===== DATA TO USE

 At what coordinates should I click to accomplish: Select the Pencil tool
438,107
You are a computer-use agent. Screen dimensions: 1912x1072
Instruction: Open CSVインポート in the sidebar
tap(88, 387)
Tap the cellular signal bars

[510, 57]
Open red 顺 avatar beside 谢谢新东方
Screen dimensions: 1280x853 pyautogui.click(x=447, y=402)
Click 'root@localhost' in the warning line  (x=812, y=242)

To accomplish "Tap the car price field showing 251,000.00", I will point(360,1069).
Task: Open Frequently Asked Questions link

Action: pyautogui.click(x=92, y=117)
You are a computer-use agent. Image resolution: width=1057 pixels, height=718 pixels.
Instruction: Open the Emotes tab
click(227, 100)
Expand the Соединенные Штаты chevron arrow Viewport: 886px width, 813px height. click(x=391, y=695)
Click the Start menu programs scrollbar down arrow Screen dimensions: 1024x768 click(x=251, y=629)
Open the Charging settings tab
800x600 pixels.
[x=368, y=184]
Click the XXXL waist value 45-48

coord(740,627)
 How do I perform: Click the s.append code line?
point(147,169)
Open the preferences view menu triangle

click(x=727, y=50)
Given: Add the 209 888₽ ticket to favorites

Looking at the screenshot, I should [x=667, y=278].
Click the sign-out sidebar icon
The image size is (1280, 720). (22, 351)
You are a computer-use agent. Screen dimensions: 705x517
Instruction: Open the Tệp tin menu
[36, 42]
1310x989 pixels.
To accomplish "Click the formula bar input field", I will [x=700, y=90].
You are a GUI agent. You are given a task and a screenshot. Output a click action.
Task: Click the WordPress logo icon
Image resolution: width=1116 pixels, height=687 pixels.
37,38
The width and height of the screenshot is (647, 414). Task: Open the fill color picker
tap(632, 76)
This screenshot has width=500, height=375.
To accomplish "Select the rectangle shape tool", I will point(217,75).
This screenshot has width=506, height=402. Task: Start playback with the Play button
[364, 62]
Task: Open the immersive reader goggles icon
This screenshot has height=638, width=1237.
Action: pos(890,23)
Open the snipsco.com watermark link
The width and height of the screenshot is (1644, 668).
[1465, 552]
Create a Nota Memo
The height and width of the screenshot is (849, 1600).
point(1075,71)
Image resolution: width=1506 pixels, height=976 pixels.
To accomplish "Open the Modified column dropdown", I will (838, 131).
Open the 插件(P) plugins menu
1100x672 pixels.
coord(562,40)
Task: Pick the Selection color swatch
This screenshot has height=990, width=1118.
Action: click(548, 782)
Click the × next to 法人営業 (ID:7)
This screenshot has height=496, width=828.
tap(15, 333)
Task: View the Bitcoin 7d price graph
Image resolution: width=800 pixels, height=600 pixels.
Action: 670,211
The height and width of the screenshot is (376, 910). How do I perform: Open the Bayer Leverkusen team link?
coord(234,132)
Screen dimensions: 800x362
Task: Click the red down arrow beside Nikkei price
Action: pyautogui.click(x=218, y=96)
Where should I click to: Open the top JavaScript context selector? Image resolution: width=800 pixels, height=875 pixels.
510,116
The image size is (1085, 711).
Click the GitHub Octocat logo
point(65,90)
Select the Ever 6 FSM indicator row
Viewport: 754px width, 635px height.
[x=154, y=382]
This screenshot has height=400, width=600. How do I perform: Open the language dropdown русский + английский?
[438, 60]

==========

◆ TASK REQUIREMENTS
Word for word, repeat every entry listed above.

◆ SOLUTION FOR THIS TASK
 At what coordinates should I click to accomplish: Select the Pencil tool
438,107
You are a computer-use agent. Screen dimensions: 1912x1072
Instruction: Open CSVインポート in the sidebar
tap(88, 387)
Tap the cellular signal bars

[510, 57]
Open red 顺 avatar beside 谢谢新东方
Screen dimensions: 1280x853 pyautogui.click(x=447, y=402)
Click 'root@localhost' in the warning line  (x=812, y=242)

To accomplish "Tap the car price field showing 251,000.00", I will point(360,1069).
Task: Open Frequently Asked Questions link

Action: pyautogui.click(x=92, y=117)
You are a computer-use agent. Image resolution: width=1057 pixels, height=718 pixels.
Instruction: Open the Emotes tab
click(227, 100)
Expand the Соединенные Штаты chevron arrow Viewport: 886px width, 813px height. click(x=391, y=695)
Click the Start menu programs scrollbar down arrow Screen dimensions: 1024x768 click(x=251, y=629)
Open the Charging settings tab
800x600 pixels.
[x=368, y=184]
Click the XXXL waist value 45-48

coord(740,627)
 How do I perform: Click the s.append code line?
point(147,169)
Open the preferences view menu triangle

click(x=727, y=50)
Given: Add the 209 888₽ ticket to favorites

Looking at the screenshot, I should [x=667, y=278].
Click the sign-out sidebar icon
The image size is (1280, 720). (22, 351)
You are a computer-use agent. Screen dimensions: 705x517
Instruction: Open the Tệp tin menu
[36, 42]
1310x989 pixels.
To accomplish "Click the formula bar input field", I will [x=700, y=90].
You are a GUI agent. You are given a task and a screenshot. Output a click action.
Task: Click the WordPress logo icon
Image resolution: width=1116 pixels, height=687 pixels.
37,38
The width and height of the screenshot is (647, 414). Task: Open the fill color picker
tap(632, 76)
This screenshot has width=500, height=375.
To accomplish "Select the rectangle shape tool", I will point(217,75).
This screenshot has width=506, height=402. Task: Start playback with the Play button
[364, 62]
Task: Open the immersive reader goggles icon
This screenshot has height=638, width=1237.
Action: pos(890,23)
Open the snipsco.com watermark link
The width and height of the screenshot is (1644, 668).
[1465, 552]
Create a Nota Memo
The height and width of the screenshot is (849, 1600).
point(1075,71)
Image resolution: width=1506 pixels, height=976 pixels.
To accomplish "Open the Modified column dropdown", I will (838, 131).
Open the 插件(P) plugins menu
1100x672 pixels.
coord(562,40)
Task: Pick the Selection color swatch
This screenshot has height=990, width=1118.
Action: click(548, 782)
Click the × next to 法人営業 (ID:7)
This screenshot has height=496, width=828.
tap(15, 333)
Task: View the Bitcoin 7d price graph
Image resolution: width=800 pixels, height=600 pixels.
Action: 670,211
The height and width of the screenshot is (376, 910). How do I perform: Open the Bayer Leverkusen team link?
coord(234,132)
Screen dimensions: 800x362
Task: Click the red down arrow beside Nikkei price
Action: pyautogui.click(x=218, y=96)
Where should I click to: Open the top JavaScript context selector? Image resolution: width=800 pixels, height=875 pixels.
510,116
The image size is (1085, 711).
Click the GitHub Octocat logo
point(65,90)
Select the Ever 6 FSM indicator row
Viewport: 754px width, 635px height.
[x=154, y=382]
This screenshot has height=400, width=600. How do I perform: Open the language dropdown русский + английский?
[438, 60]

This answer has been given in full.